I take a deep breath, summoning all of my courage. “I have some information that could help with the war. We have plenty of men. And while we’ve sent the required amount along with Cas and Andy already, there are more we could be utilizing in other ways.”

I swallow to give myself a moment and then continue. “I’ve spoken with Cas’s tech guru —you know, Oxy. She gave me the coordinates of the weakest areas that will need attention. They told me that diversions will be best — even more necessary than manpower on the battlefield. So, if we really want to help, we need to station men at the weak coordinates to hold the attention of the cops that are going to arrive there.”

“What coordinates? What are you talking about?” Daiki seems a little surprised, but more confused as to why I think I have any information he doesn’t already possess.

“I just know that Cas’s expert wants us to focus on these.” I hand him my phone and show him the pins on my GPS.

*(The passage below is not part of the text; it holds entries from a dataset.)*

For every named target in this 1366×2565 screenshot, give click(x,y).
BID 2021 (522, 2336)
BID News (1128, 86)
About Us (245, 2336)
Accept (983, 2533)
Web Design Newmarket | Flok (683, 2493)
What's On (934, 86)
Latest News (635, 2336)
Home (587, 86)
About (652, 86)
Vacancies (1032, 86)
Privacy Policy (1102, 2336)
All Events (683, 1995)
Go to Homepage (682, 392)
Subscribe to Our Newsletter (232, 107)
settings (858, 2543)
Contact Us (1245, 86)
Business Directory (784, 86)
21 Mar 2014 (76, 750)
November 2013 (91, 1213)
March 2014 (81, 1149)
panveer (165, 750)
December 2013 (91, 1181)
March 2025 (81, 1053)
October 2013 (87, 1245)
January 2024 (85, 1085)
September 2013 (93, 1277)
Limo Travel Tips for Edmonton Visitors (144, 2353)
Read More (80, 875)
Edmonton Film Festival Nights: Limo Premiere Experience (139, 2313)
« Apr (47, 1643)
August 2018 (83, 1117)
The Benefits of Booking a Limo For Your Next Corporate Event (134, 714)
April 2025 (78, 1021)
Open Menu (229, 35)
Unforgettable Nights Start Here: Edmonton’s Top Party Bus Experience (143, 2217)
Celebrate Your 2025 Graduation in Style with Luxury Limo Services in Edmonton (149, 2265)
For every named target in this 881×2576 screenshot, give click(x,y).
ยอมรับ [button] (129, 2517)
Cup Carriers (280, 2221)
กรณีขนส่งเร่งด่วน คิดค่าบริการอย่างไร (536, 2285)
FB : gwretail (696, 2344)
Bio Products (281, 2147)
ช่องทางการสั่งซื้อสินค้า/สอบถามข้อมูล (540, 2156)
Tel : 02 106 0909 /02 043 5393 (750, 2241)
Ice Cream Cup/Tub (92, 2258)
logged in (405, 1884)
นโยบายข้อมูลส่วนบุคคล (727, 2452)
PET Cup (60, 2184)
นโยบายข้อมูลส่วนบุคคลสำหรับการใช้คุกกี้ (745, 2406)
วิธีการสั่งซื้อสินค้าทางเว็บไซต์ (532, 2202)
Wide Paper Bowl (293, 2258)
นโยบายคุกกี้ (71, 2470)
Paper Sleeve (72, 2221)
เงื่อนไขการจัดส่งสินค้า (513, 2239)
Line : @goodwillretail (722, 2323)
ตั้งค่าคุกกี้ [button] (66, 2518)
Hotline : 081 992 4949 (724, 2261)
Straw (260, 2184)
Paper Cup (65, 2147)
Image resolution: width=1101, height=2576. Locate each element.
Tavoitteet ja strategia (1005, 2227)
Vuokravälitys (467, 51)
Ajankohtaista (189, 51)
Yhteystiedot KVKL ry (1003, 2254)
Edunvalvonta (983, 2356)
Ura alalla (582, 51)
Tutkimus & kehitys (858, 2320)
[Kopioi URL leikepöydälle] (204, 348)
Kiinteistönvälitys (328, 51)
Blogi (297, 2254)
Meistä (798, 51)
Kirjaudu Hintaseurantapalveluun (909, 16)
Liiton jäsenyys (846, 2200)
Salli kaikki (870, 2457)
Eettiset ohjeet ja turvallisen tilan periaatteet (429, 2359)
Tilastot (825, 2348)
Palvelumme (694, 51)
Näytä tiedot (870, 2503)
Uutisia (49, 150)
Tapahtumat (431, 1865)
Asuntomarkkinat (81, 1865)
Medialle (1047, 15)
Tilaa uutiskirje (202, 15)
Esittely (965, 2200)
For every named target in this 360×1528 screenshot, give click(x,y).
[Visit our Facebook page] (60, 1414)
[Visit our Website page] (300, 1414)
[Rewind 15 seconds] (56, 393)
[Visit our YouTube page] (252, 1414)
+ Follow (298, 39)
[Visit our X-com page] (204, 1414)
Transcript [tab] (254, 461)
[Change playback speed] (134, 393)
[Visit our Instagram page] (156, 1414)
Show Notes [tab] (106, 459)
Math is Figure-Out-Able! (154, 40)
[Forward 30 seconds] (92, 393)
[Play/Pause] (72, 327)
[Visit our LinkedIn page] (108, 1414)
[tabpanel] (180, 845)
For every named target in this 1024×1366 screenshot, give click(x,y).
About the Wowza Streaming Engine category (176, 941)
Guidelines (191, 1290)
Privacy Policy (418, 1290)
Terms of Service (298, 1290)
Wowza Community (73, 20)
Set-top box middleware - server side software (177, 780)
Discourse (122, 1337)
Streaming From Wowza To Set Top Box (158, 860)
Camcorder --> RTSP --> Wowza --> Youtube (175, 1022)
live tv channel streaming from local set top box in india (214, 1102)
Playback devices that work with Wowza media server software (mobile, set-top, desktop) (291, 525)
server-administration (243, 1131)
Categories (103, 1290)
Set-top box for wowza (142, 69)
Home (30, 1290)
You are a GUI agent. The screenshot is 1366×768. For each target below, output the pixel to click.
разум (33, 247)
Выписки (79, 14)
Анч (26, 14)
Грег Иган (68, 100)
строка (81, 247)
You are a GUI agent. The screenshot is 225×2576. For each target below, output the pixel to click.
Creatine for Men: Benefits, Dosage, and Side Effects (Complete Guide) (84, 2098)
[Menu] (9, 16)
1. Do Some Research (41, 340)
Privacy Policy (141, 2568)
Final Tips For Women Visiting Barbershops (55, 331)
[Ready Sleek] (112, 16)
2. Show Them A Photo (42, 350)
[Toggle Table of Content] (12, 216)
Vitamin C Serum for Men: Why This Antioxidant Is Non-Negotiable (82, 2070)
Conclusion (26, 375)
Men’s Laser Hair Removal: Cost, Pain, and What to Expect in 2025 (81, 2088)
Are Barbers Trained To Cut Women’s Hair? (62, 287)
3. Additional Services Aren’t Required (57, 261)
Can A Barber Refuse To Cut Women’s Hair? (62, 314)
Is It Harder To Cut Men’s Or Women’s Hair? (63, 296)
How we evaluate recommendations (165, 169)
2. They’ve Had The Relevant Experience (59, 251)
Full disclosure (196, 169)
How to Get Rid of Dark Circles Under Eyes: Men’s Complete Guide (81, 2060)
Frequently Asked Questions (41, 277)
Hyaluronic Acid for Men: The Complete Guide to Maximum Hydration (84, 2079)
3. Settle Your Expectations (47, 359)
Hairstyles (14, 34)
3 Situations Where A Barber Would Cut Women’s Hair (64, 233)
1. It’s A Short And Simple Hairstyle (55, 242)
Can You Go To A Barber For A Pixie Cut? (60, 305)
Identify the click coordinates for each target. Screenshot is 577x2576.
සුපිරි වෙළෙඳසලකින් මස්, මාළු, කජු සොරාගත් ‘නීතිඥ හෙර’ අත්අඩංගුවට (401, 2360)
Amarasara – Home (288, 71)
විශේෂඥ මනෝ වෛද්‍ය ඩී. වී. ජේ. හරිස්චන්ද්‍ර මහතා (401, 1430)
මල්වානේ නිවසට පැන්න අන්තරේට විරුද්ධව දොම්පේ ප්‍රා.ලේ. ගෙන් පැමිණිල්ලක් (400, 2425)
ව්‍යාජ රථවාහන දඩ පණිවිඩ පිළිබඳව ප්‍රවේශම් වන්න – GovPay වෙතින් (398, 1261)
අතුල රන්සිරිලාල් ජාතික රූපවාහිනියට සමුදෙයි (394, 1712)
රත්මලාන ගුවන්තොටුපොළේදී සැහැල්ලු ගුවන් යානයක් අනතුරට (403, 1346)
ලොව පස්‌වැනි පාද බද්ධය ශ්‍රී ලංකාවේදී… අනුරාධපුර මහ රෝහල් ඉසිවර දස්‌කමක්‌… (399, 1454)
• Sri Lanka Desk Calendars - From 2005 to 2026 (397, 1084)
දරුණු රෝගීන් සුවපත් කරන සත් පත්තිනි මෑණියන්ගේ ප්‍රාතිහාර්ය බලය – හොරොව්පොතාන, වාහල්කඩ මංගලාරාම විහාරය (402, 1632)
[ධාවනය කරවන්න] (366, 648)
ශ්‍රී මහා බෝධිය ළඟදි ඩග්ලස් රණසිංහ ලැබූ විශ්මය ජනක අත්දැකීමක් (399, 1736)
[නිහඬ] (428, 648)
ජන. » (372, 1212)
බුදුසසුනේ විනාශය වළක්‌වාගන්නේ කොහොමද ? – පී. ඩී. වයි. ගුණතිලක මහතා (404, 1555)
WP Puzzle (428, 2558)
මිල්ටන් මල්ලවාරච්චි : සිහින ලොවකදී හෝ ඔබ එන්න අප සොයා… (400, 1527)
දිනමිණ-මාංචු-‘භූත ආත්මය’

Daiki closes his eyes, trying to process everything I’m saying. “Chichi, why would random coordinates around the city attract the attention of police?”

I shrug my shoulders. “That’s not something I need to know, I guess. But why would Oxy lie? She works with Papa and has been helping Cas for years.”

Daiki still looks a little confused and skeptical. He looks like he’s going to say no, and although technically I could command the men without his blessing, I would never do so. I have too much respect for him.

“Daiki-san, please. Would you just trust that the soon-to-be Yakuza queen won’t steer our soldiers directly into harm’s way for no reason?”